What is being asked - A faithful copy of all the records is needed, with the pictures omitted.

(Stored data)
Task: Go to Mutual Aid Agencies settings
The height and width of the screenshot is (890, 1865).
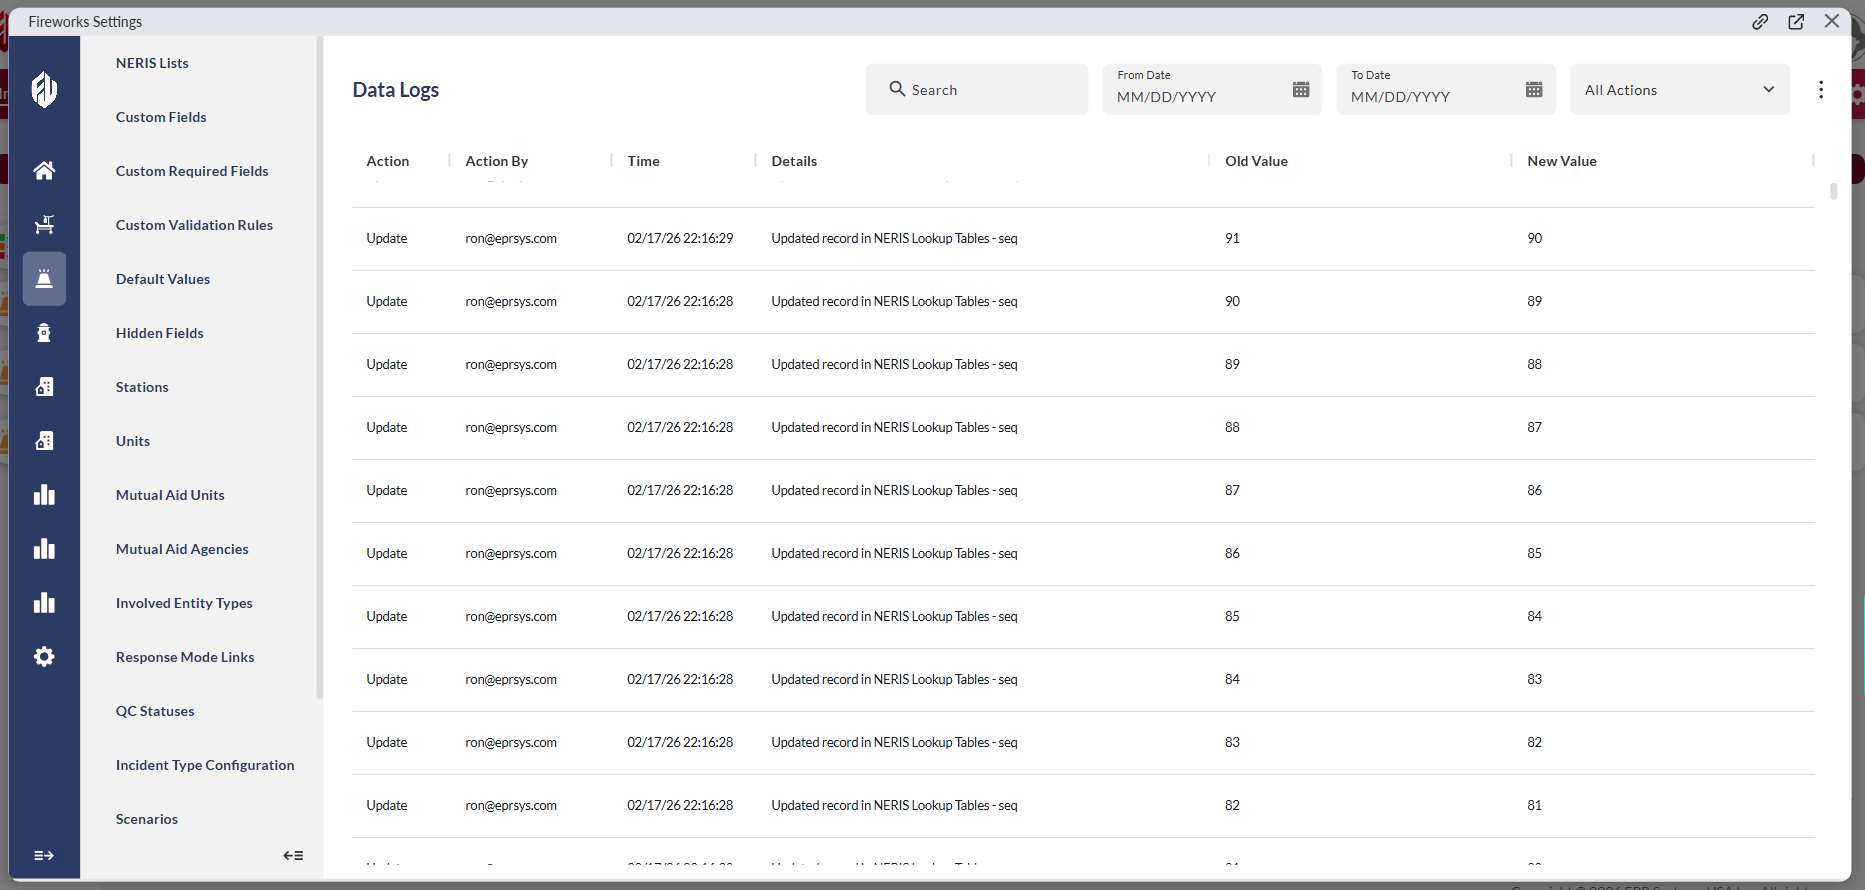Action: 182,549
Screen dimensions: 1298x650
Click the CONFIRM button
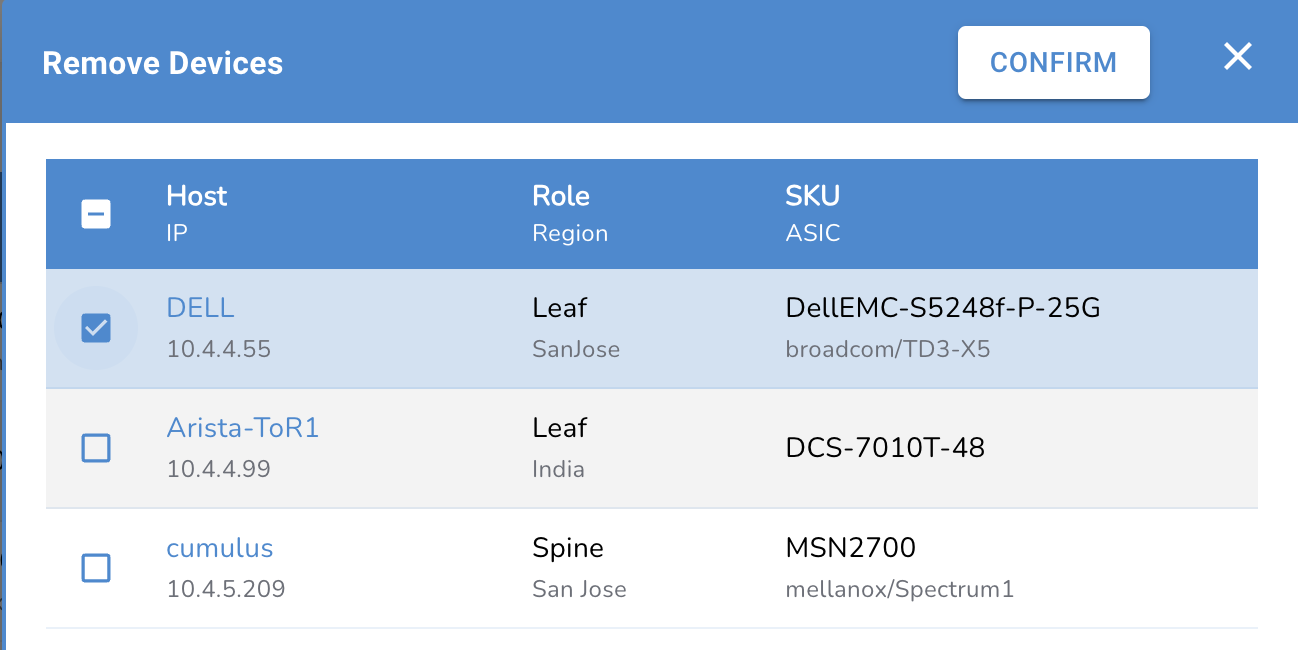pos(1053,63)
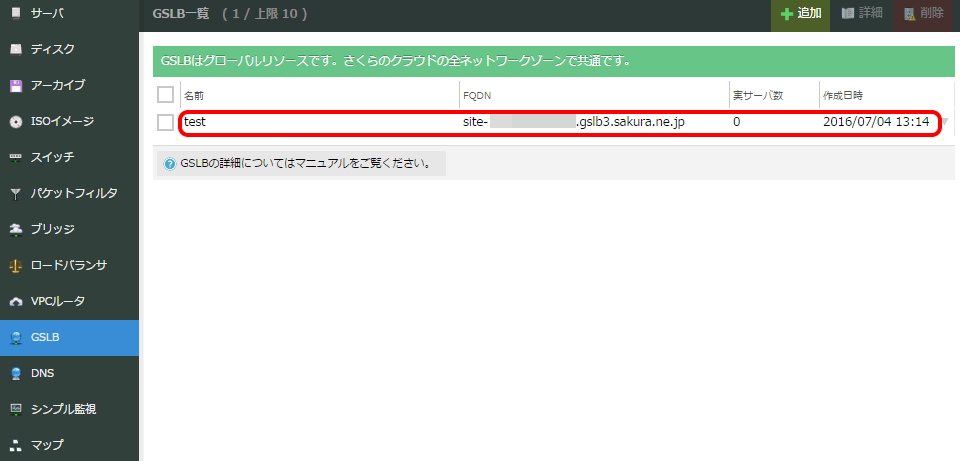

Solution for this problem -
Task: Go to Mutual Aid Agencies settings
The height and width of the screenshot is (890, 1865).
Action: 182,549
Screen dimensions: 1298x650
Click the CONFIRM button
pos(1053,63)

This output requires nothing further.